Word and element locating data:
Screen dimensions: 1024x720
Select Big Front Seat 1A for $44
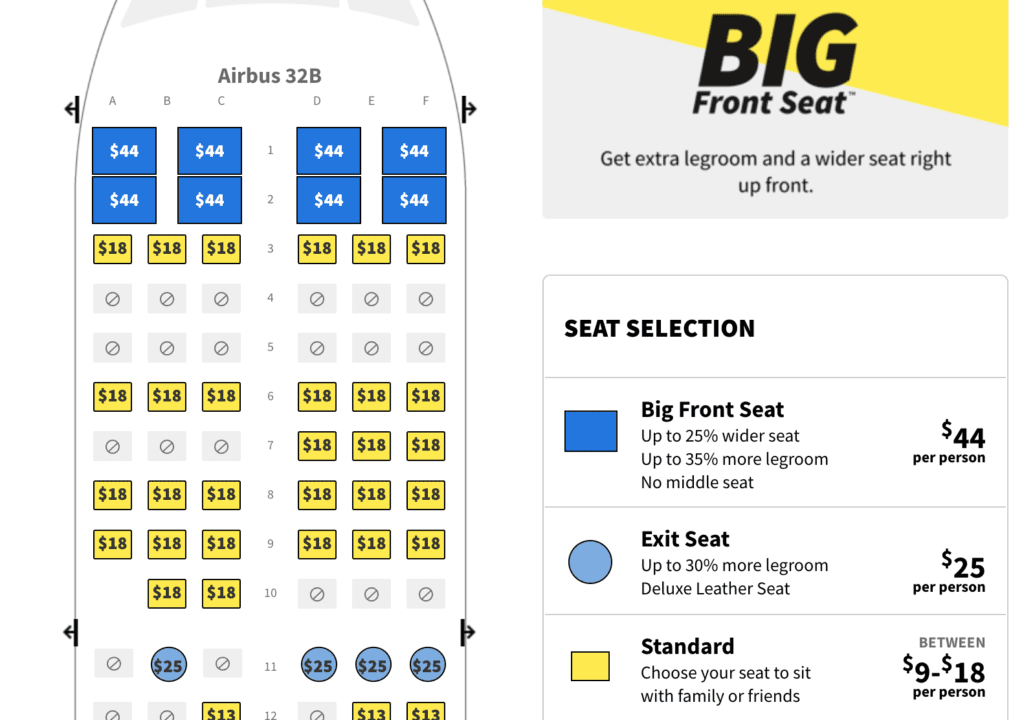point(124,151)
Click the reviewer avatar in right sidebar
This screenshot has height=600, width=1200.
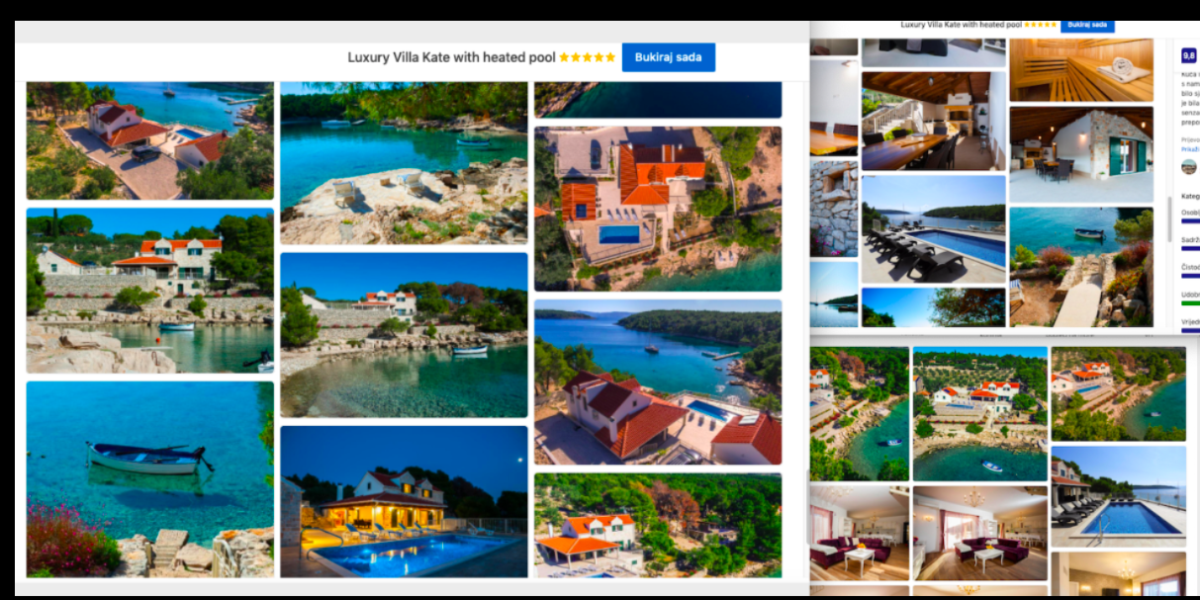pyautogui.click(x=1189, y=167)
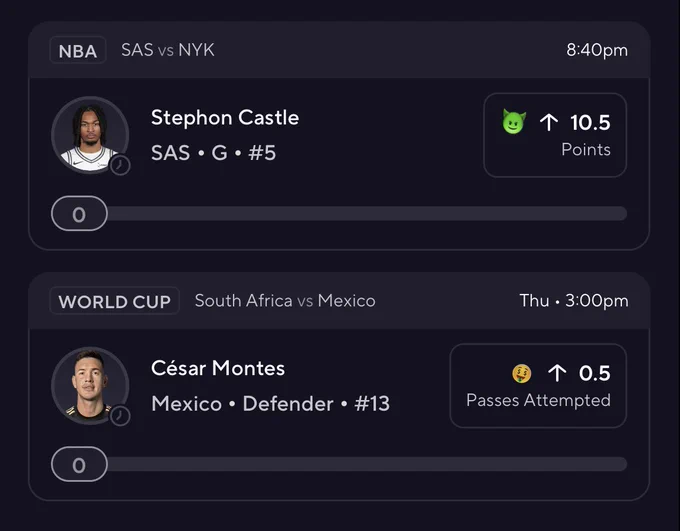
Task: Click South Africa vs Mexico matchup text
Action: click(285, 301)
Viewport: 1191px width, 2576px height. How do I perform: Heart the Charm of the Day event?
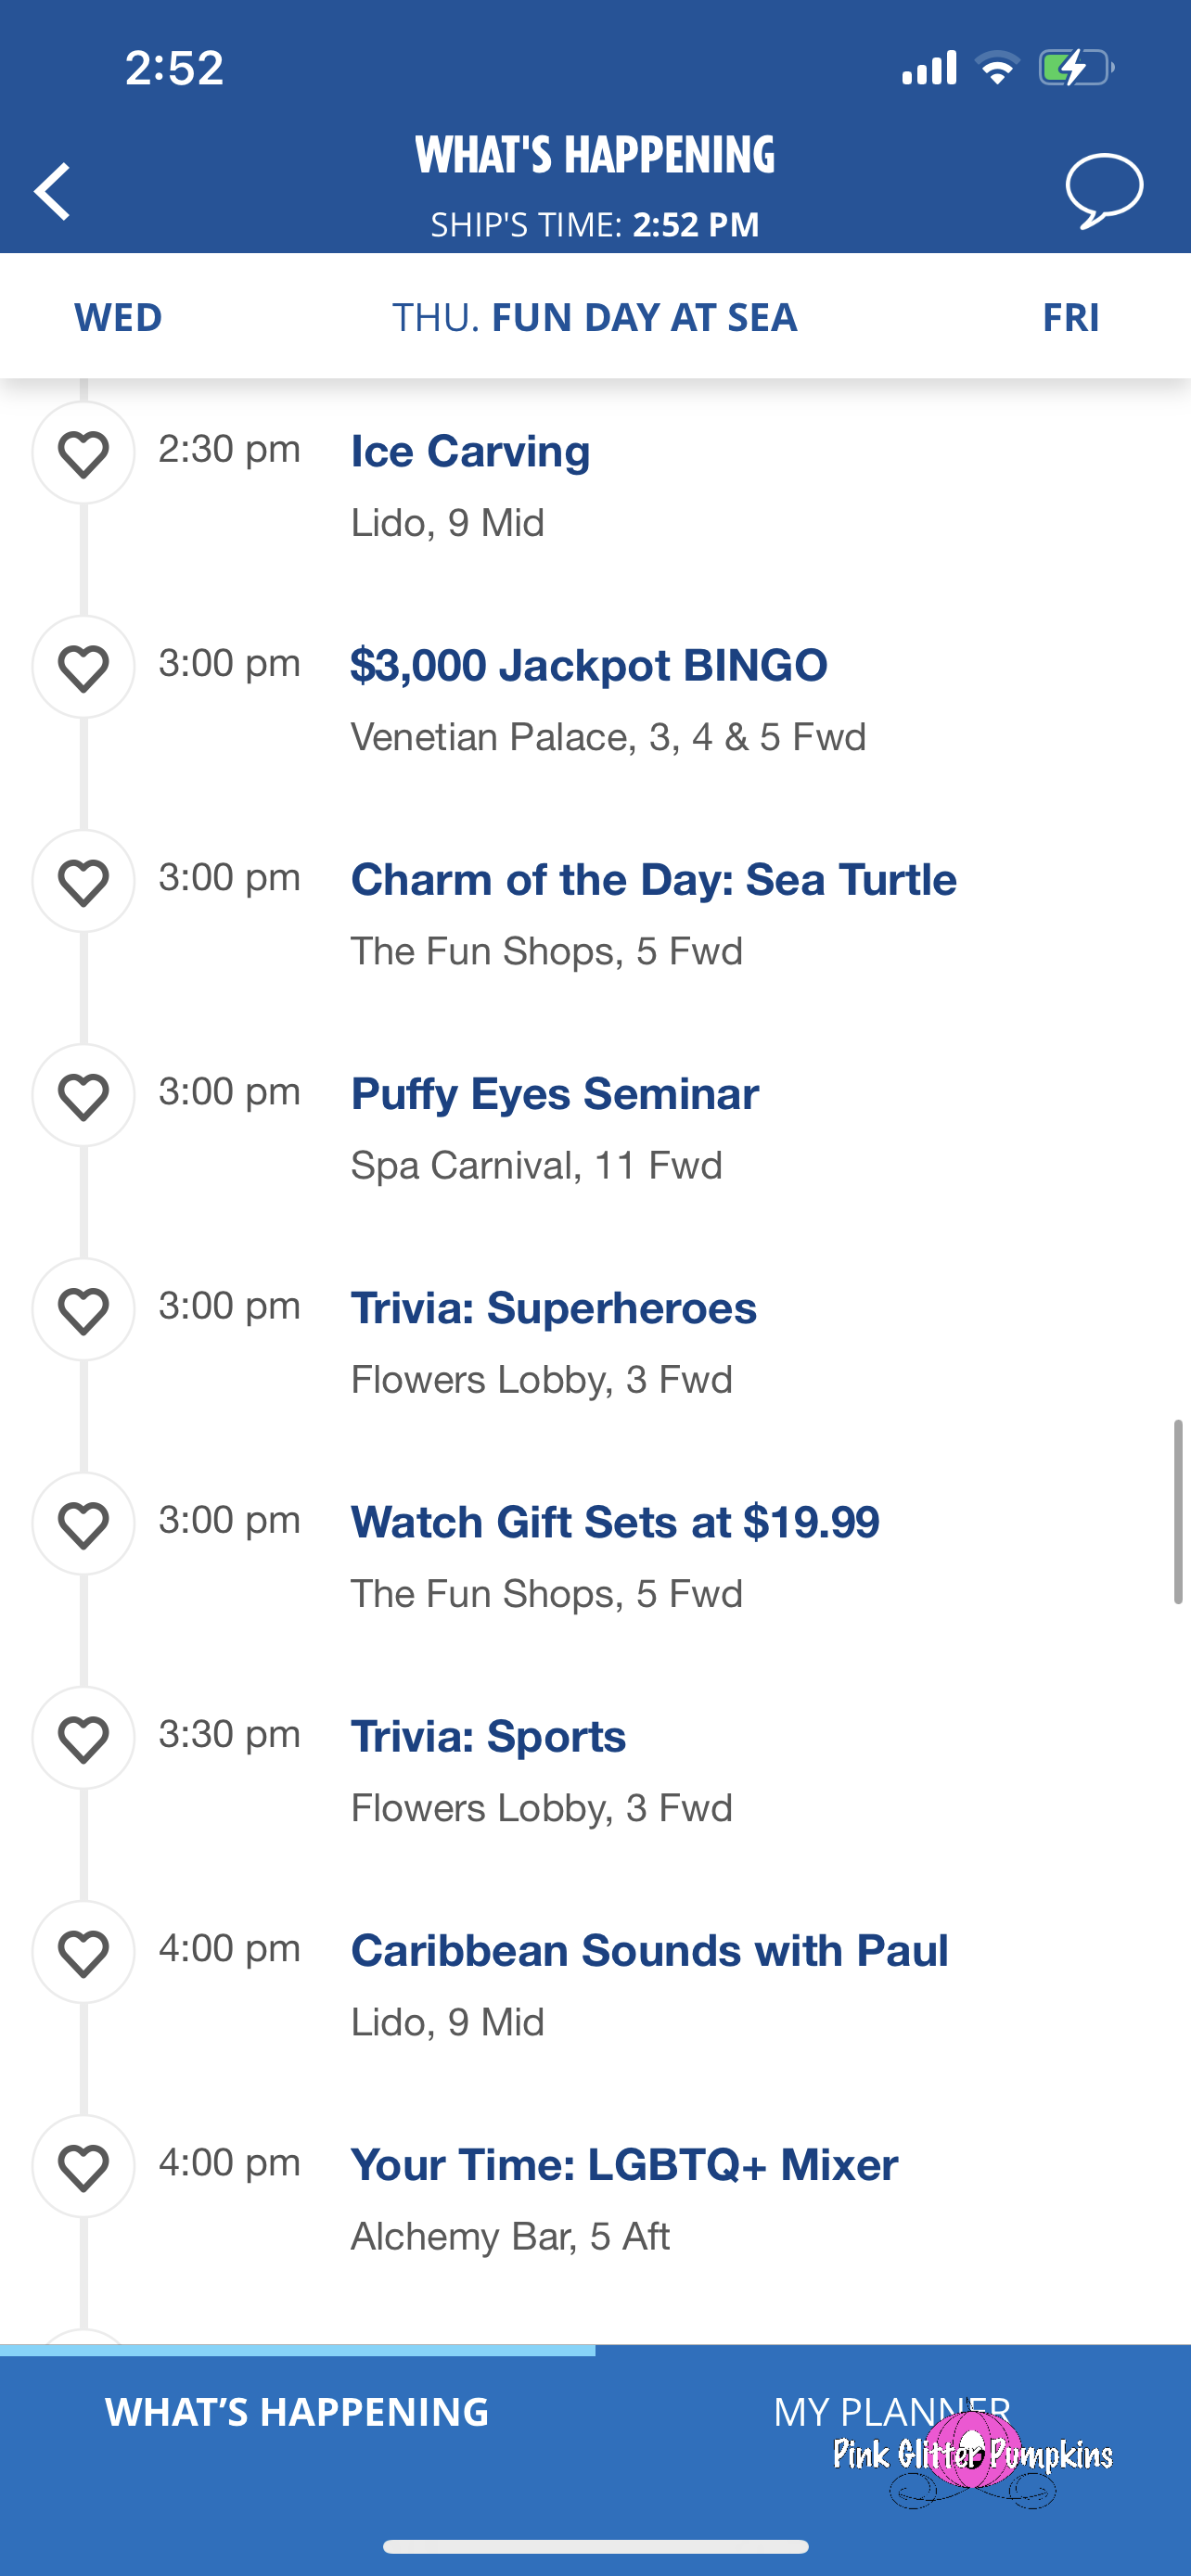pyautogui.click(x=83, y=881)
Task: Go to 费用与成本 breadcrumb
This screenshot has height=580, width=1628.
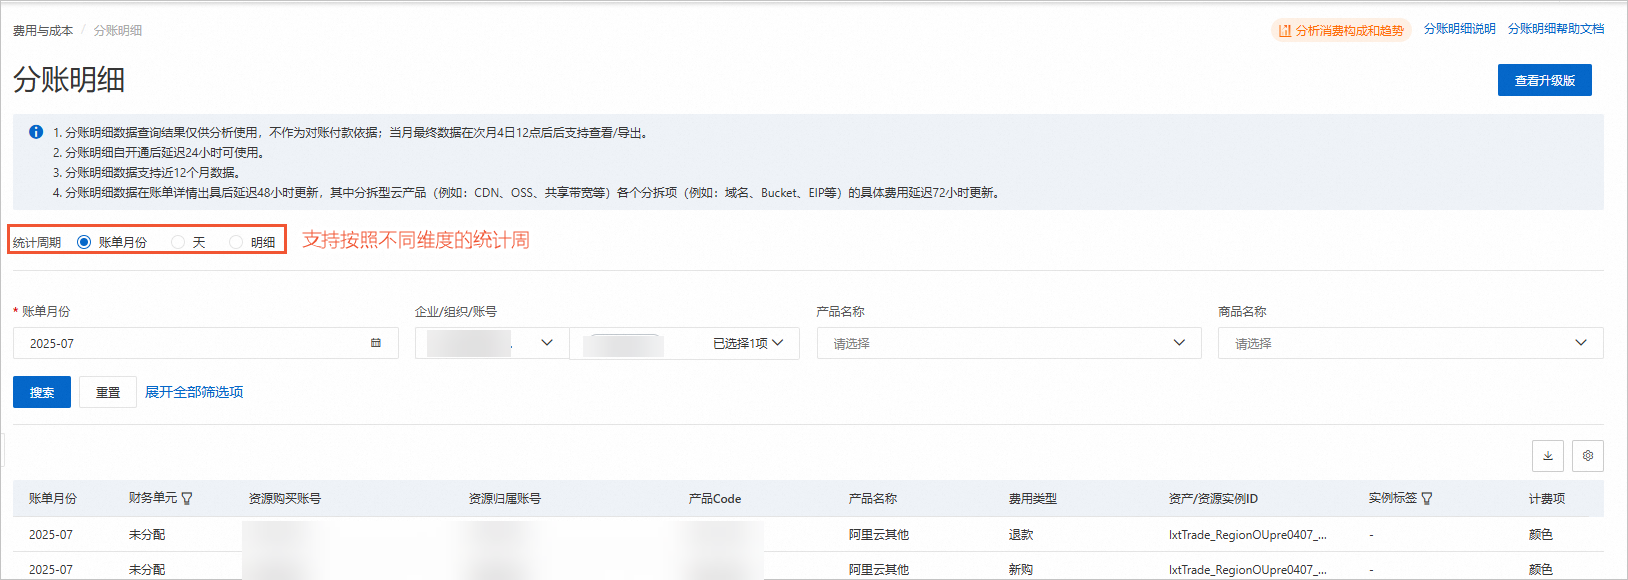Action: coord(43,31)
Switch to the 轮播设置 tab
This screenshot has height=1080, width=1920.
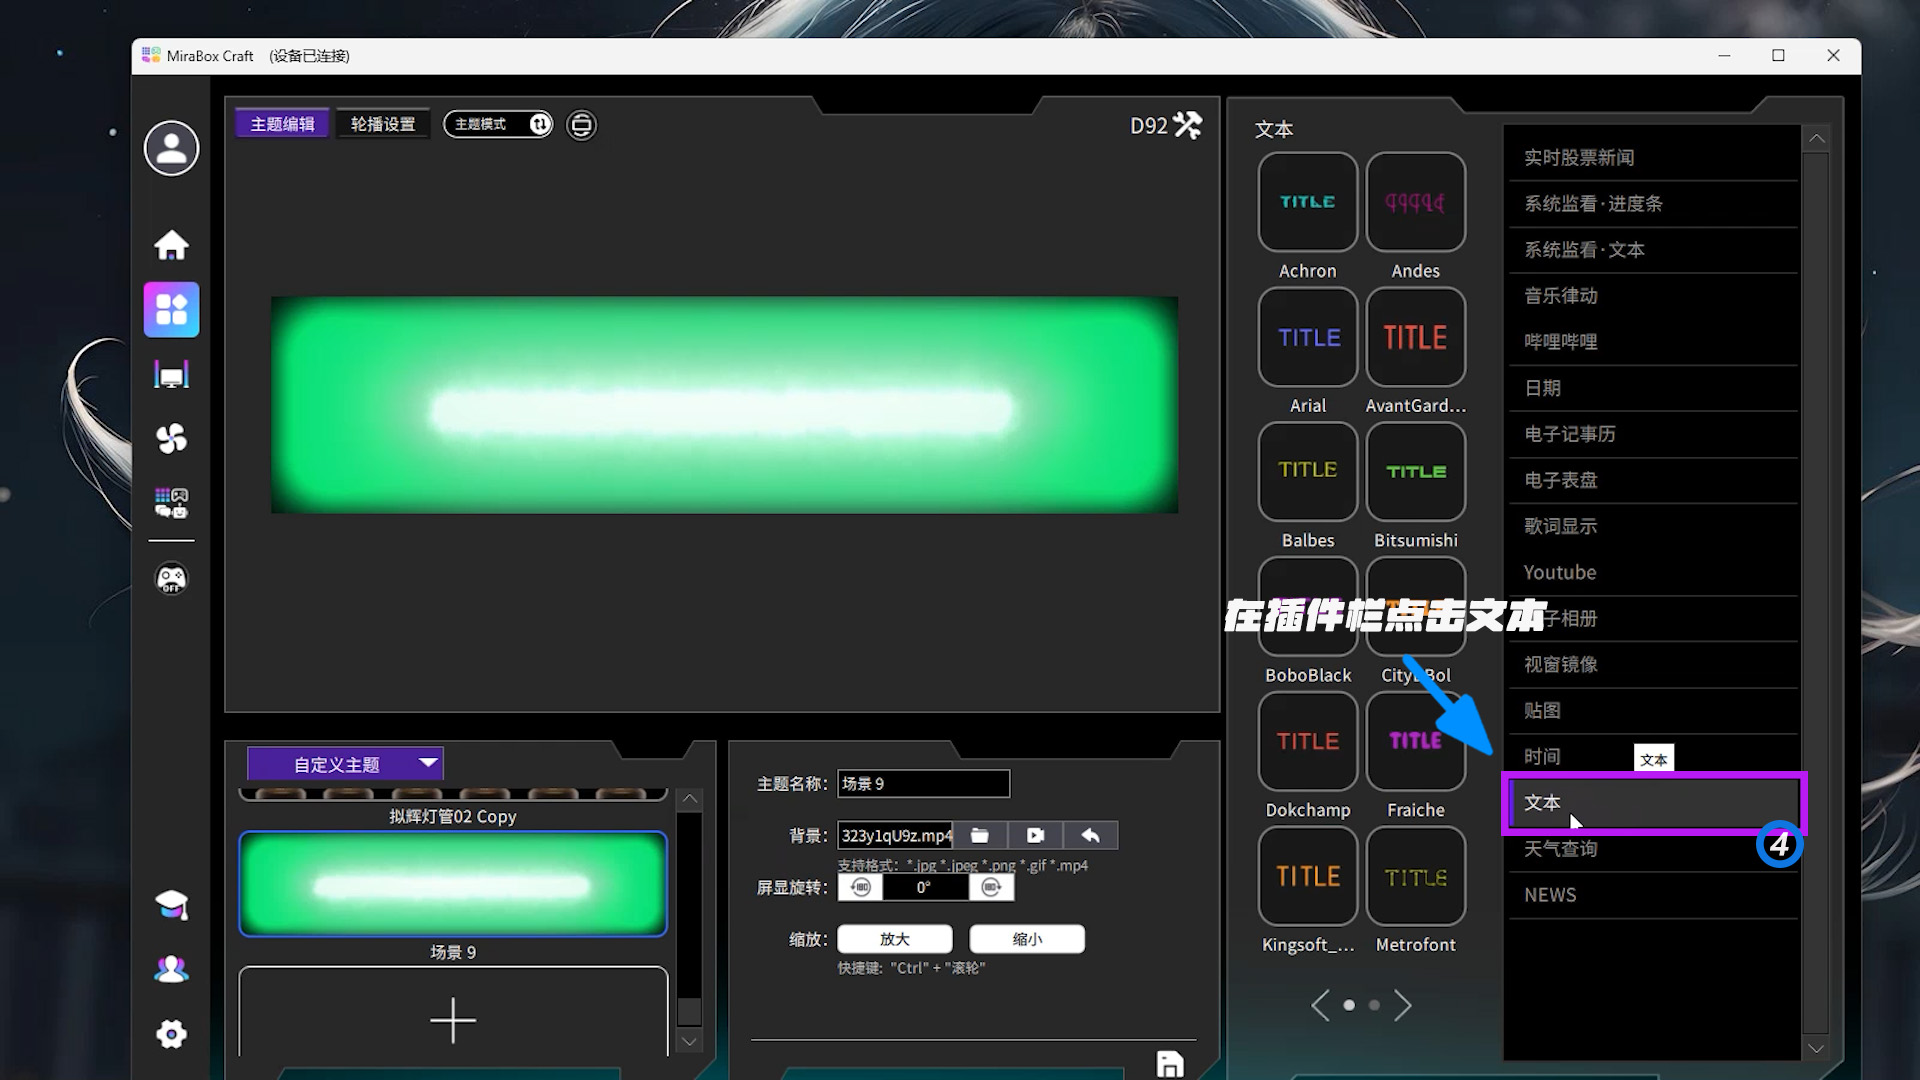383,124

> [What is needed]: Copy the lines above exactly as they appear, omitting the pictures.

> [Exercise output]:
Screen dimensions: 1024x720
Select Big Front Seat 1A for $44
point(124,151)
Click the reviewer avatar in right sidebar
This screenshot has height=600, width=1200.
pyautogui.click(x=1189, y=167)
Task: Click South Africa vs Mexico matchup text
Action: click(285, 301)
Viewport: 1191px width, 2576px height. How do I perform: Heart the Charm of the Day event?
pyautogui.click(x=83, y=881)
Task: Go to 费用与成本 breadcrumb
This screenshot has height=580, width=1628.
Action: coord(43,31)
Switch to the 轮播设置 tab
This screenshot has height=1080, width=1920.
383,124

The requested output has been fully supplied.